Before this point in my life, death was a fleeting thought. Death happened to other people, in other families that weren’t mine and it never happened within my immediate sphere of existence. My understanding of the phenomenon was abstract and foggy, at best, and I have been blessed with 22 years of ignorant bliss in regards to the life shattering grief of losing a loved one.
Within the last two months, however, death and I have become intimate compatriots.
To a Nursing Assistant, death comes with the territory. We give end of life care before and after the resident has passed. We are there for each and every ragged breath, every disoriented delusion, every desperate attempt to fight it off and every quiet acceptance of the inevitable.
But Fay was my first.
Fay had returned to the facility, from the hospital, just a few days before. Truthfully, I don’t know what reasons he had been admitted for but there was no denying his condition worsened exponentially upon his discharge from the hospital.
Fay wouldn’t eat. He refused to drink the thickened liquids we gave him (per his doctor’s orders, due to his difficulty swallowing). The single thing that he was concerned about was getting his haircut. He lay in bed doing nothing, shouted for help when he wanted something, and over and over, he repeated how desperate he was for a haircut. This man had been up and walking before he went to the hospital. He had had a healthy appetite and frequently asked for ice cream and hot cocoa – he loved anything sweet. But in the matter of weeks that he was there, it was as if his spirit had been crushed.
In the day before his passing, his fear and unrest was palpable. I must have entered that room 16 times to try and calm him, all before 10 AM. We put him on oxygen around noon in an attempt to help him breath. Around 2 in the afternoon, he began complaining that he could not move his arms or legs. By that evening, he was gone.
Being as it was my first, albeit detached, interaction with the death of a human being, I was struck by two things.
First was how unceremonious it was. This man had nothing in his closet. Not a t-shirt, not a pair of socks, not even adult diapers in his size. The walls around him were bare. No family member had been in to see him. No Pastor or Father or religious official had stopped in to give him a tiny sliver of peace. A human soul evaporated from the earth but life moved on as usual, as if it had never been there in the first place.
The second: his fear. His uncertainty. I’ve always had this fanciful notion in my head that death comes so quickly, it catches us by surprise and takes us in an instant, leaving us no time to think or worry. I knew reality was not that way, but I had no evidence to prove the contrary. Now, here it was. Staring me in the face.
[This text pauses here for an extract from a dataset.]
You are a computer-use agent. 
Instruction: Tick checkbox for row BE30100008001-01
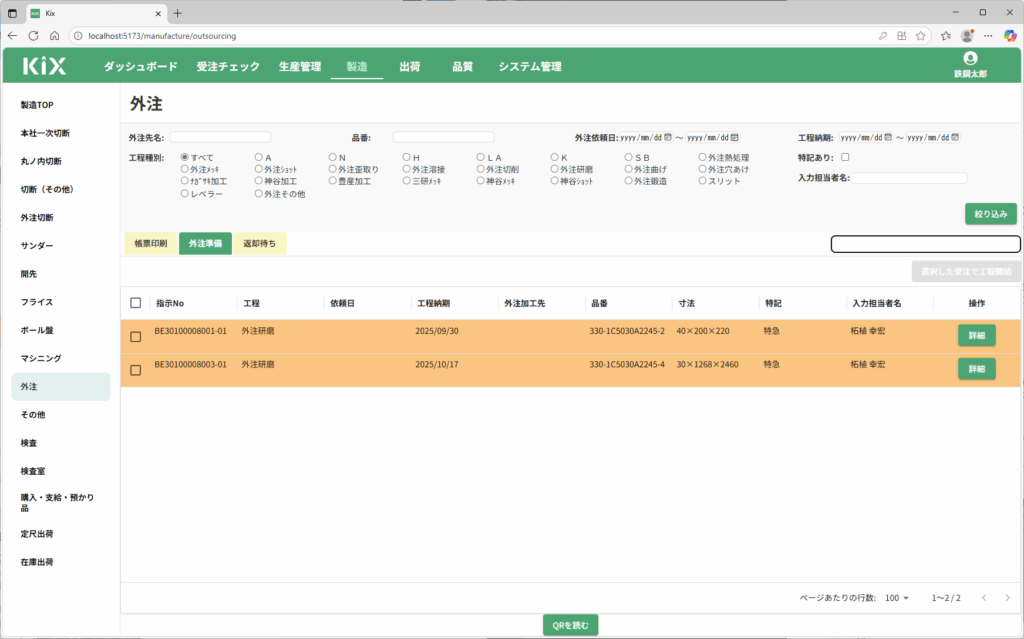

Some of us die completely alone. Some of us die in a state of terror, overtaken by agonizing pain. Some of us die and no one that cares is around to notice. Some of us die and no one cares. But, one way or another, we die.
It’s a sobering thought. And I’m not sure how I feel about it at this point in time. But, I’m going to attempt to make their transitions into whatever it is that happens…afterwards…as smooth and supported as possible.